What is required: Rewrite every line of the listing below, replacing each "screenshot" with "screen capture" and keeping everything else the same. Omit the pictures.

Provided records:
........

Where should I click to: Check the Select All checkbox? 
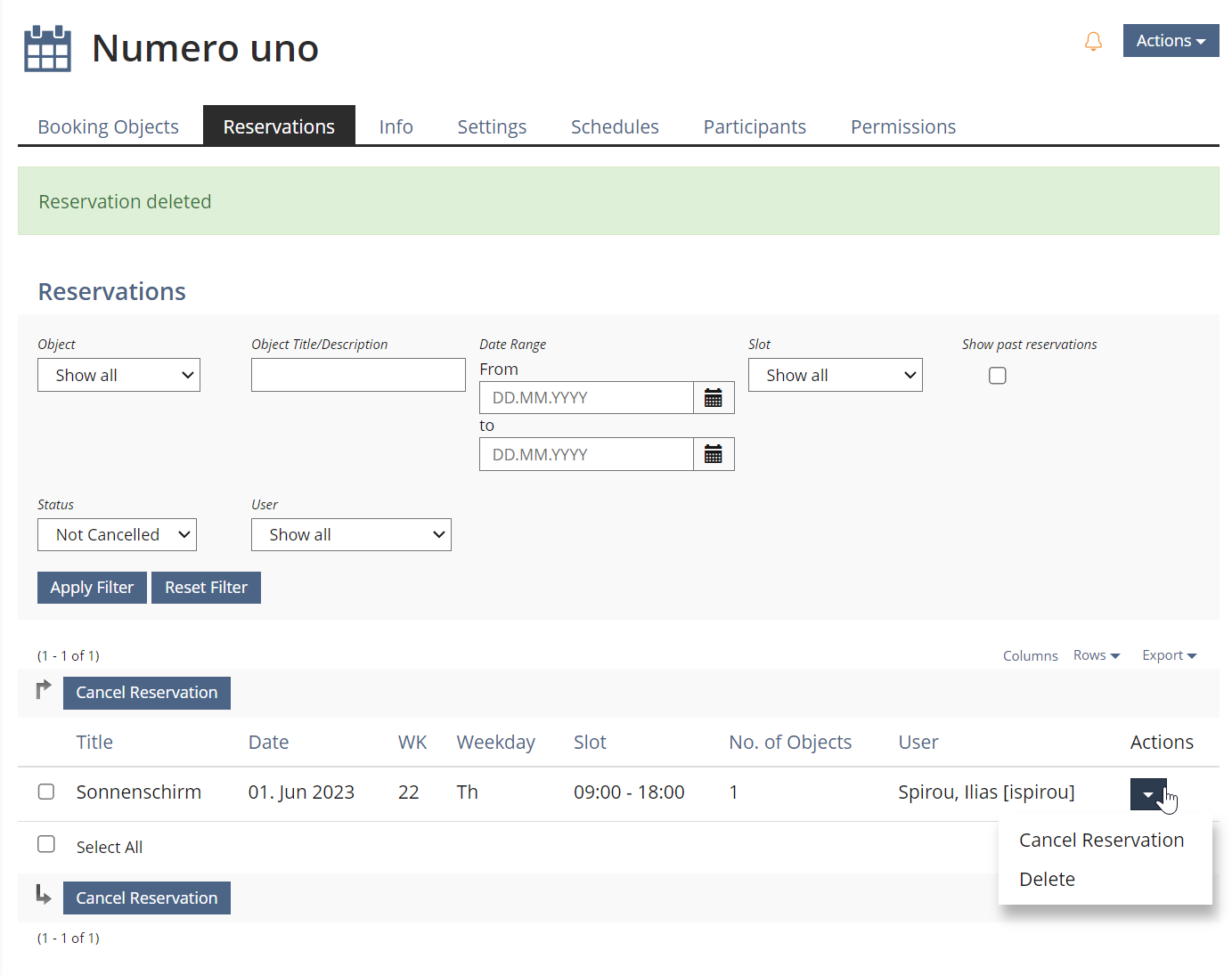pos(46,844)
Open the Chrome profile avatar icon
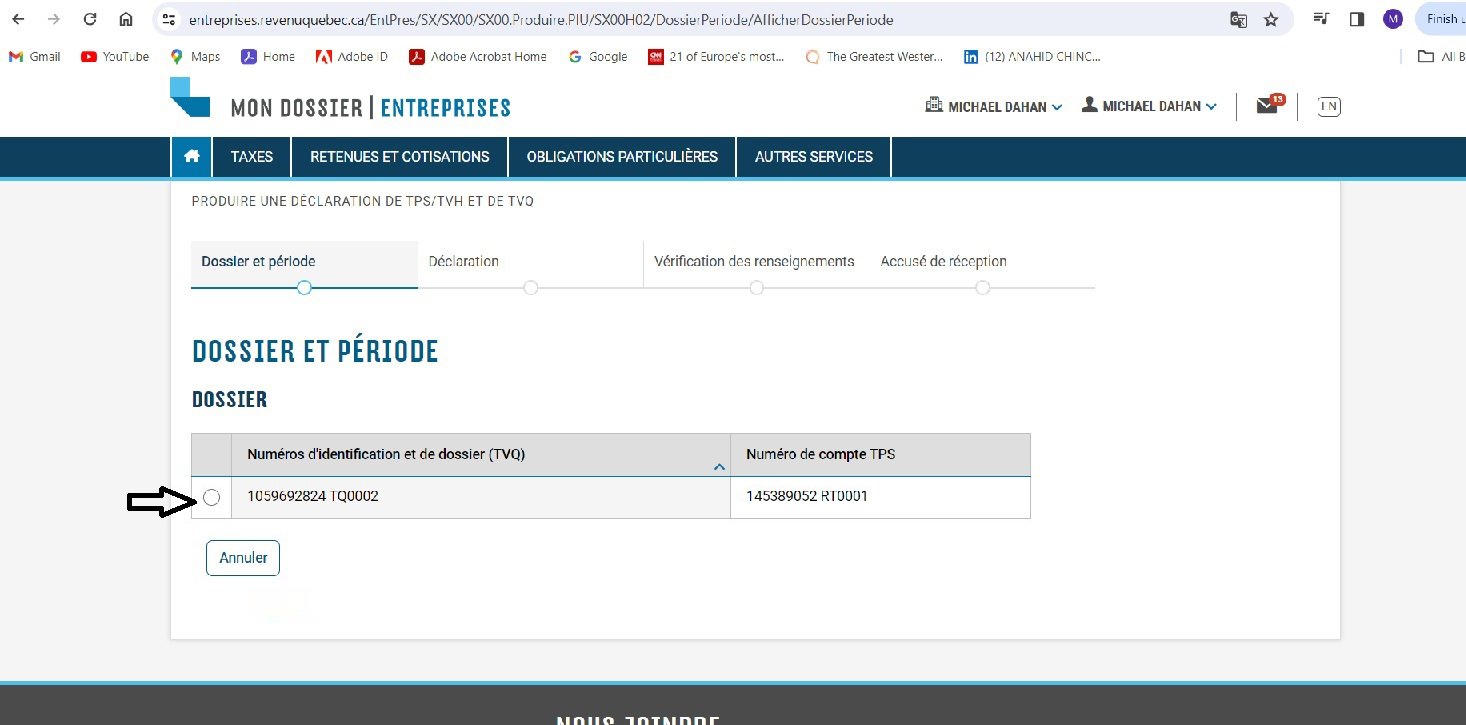Viewport: 1466px width, 725px height. click(x=1393, y=19)
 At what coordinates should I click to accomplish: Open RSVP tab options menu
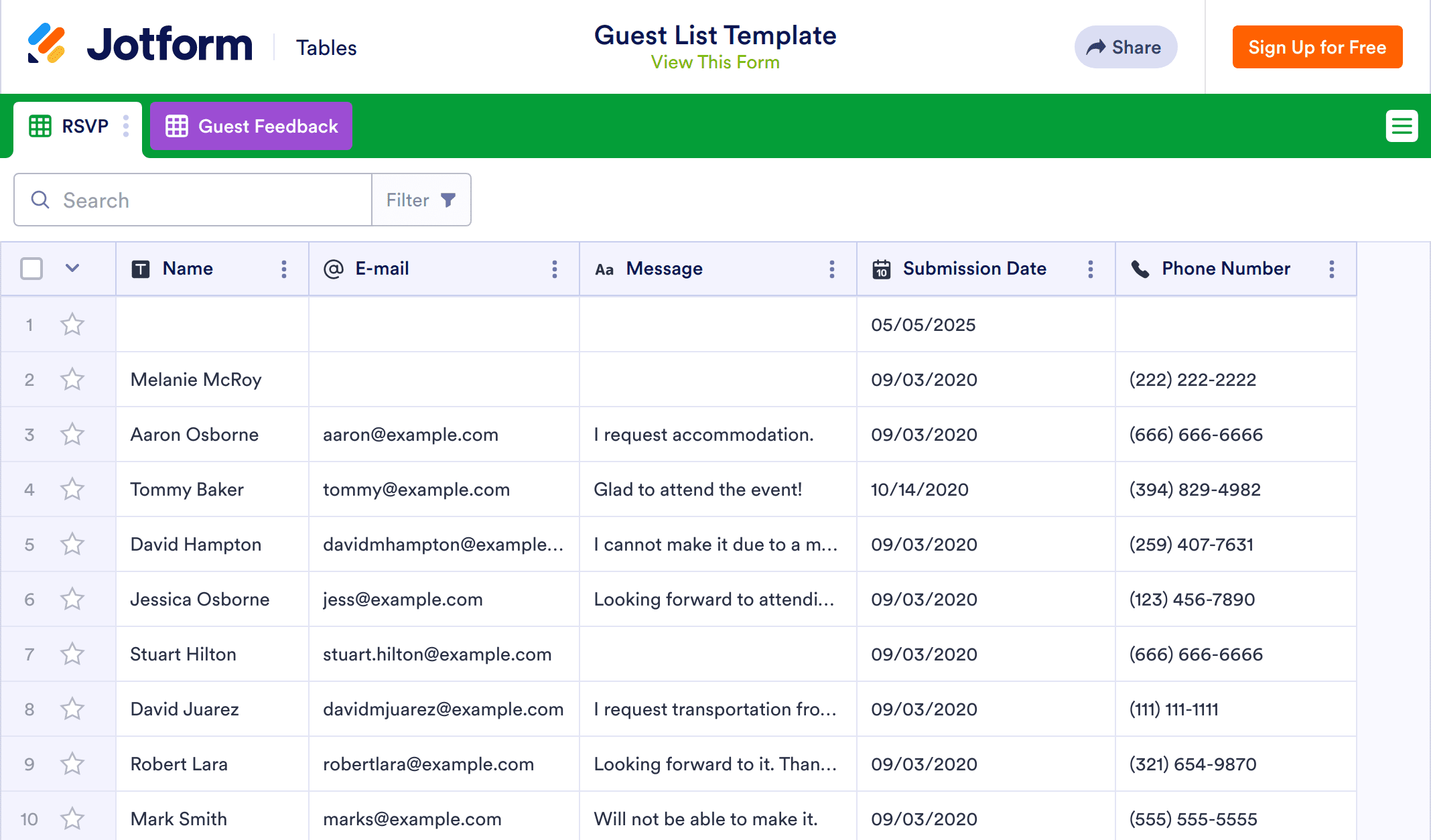pyautogui.click(x=126, y=126)
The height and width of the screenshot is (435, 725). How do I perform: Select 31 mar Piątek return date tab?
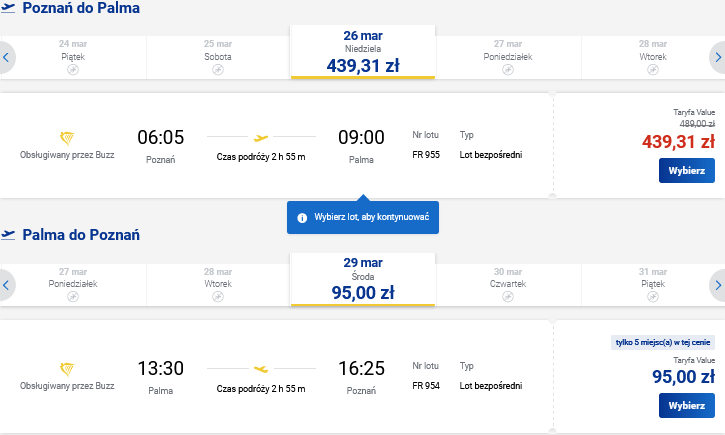click(x=653, y=285)
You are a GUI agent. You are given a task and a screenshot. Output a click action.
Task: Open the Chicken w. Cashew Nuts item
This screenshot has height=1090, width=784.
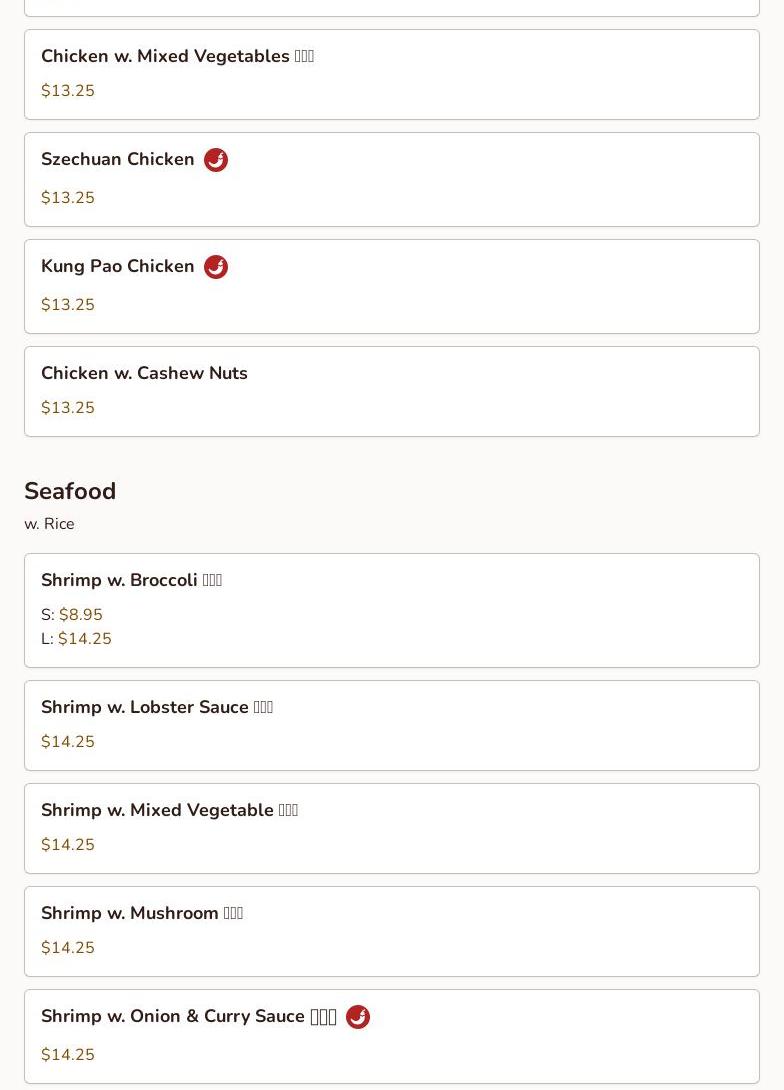pyautogui.click(x=144, y=374)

........

Final answer:
Where should I click to: Check the Select All checkbox? 
pos(46,844)
Open the Chrome profile avatar icon
Viewport: 1466px width, 725px height. click(x=1393, y=19)
 At what coordinates should I click to accomplish: Open RSVP tab options menu
pyautogui.click(x=126, y=126)
The height and width of the screen capture is (435, 725). How do I perform: Select 31 mar Piątek return date tab?
click(x=653, y=285)
You are a GUI agent. You are given a task and a screen capture. Output a click action.
Task: Open the Chicken w. Cashew Nuts item
This screen capture has height=1090, width=784.
pyautogui.click(x=144, y=374)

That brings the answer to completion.